Nahe »seiner« Straße soll der Platz benannt werden, der an Halim Dener erinnert - einen jungen Mann, der ebenfalls während einer »verbotenen« Aktion den Tod erlitt. Wie es dazu im Einzelnen kam, ist nach wie vor umstrittenen. Es war ein Unglücksfall, hieß es von amtlicher Seite. Während der Festnahme sei einem der Beamten beim Gerangel mit dem jungen Kurden die Dienstwaffe aus dem Holster gerutscht. Als der Polizist den Revolver wieder an seinen Platz stecken wollte, habe sich versehentlich ein Schuss gelöst.

Von verschiedenen Seiten wurden Zweifel an dieser Version geäußert. Zu hören war, die Waffe des 28-jährigen Polizeiobermeisters, ein amerikanischer Smith & Wesson-Revolver 38, sei gut zu sichern und benötige zum Schuss ein ziemlich kräftiges Betätigen des Abzugs.

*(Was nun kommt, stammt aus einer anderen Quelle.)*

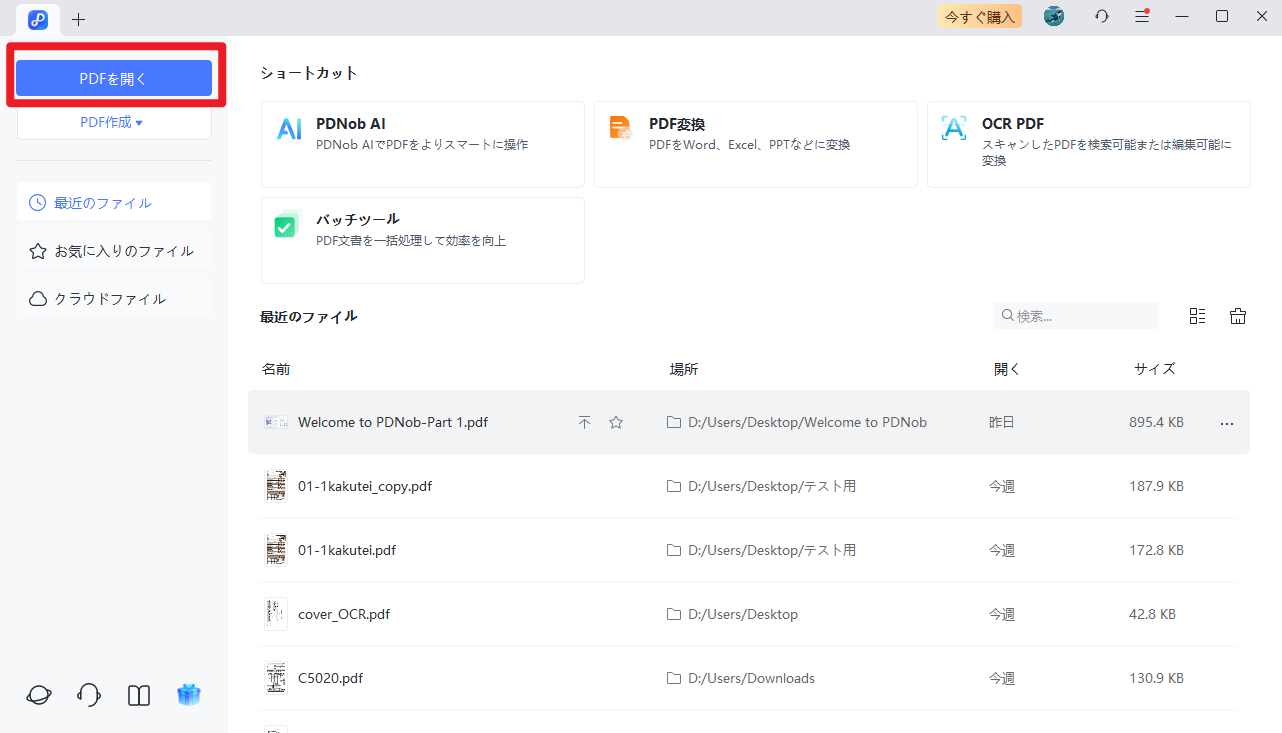Open the user guide book icon
1282x733 pixels.
tap(138, 694)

Auch gab es während des Pozesses gegen den Polizisten, angeklagt wegen Verdachts fahrlässiger Tötung, ihn belastende Darstellungen. Kurdische Zeugen wollten gesehen haben, dass Halim Dener vor den Beamten flüchtete und von ihnen verfolgt wurde. Erst während des Weglaufens sei der Schuss gefallen. Das Landgericht in Celle jedoch sah nach Auswerten der Beweislage und aller Aussagen weder ein fahrlässiges Handeln noch eine Tötungsabsicht gegeben - und sprach den Polizisten Mitte 1997 frei.

Immer wieder gab es seither Trauerkundgebungen und Demonstrationen, auf denen an Halim Dener erinnert wurde. Er sei zu einer Symbolfigur geworden für den Freiheitskampf des kurdischen Volkes, ist bei solchen Anlässen zu hören. Und immer wieder wurde und wird ein sichtbares Gedenken an den Getöteten gefordert.

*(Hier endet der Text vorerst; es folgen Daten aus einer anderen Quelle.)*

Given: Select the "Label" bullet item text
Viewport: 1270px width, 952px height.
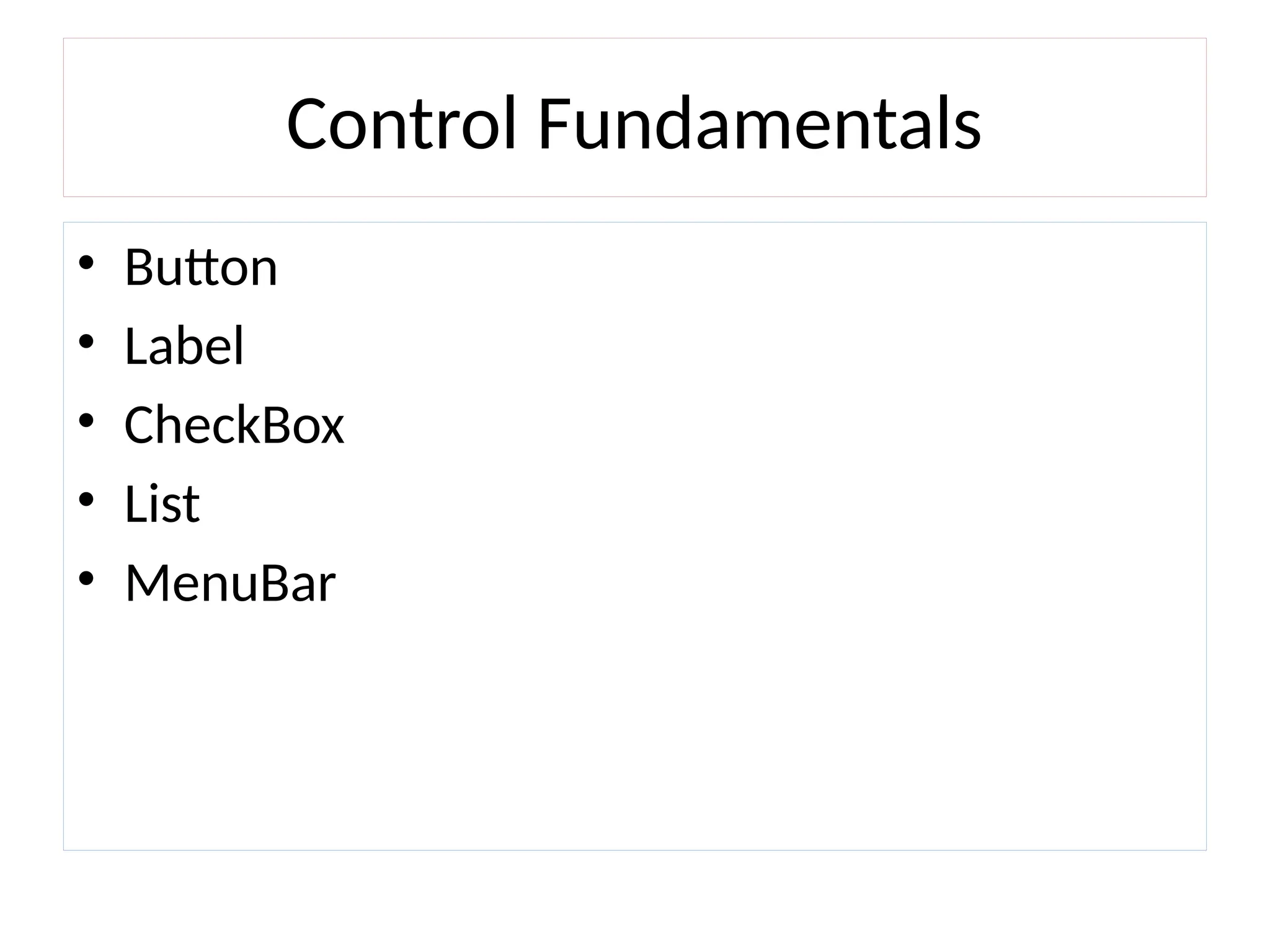Looking at the screenshot, I should pos(184,346).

So legten Unbekannte im vergangenen Sommer nahe dem Ort, an dem der 16-Jährige sein Leben verlor, eine Platte mit seinem Namen und der Anklage »von der Polizei ermordet« in den Bürgersteig. Die Tafel wurde kurz nach ihrer Installation von der Stadtverwaltung entfernt. Vielleicht muss die gleiche Verwaltung nun schon bald Straßenschilder mit der Aufschrift Halim-Dener-Platz in Auftrag geben.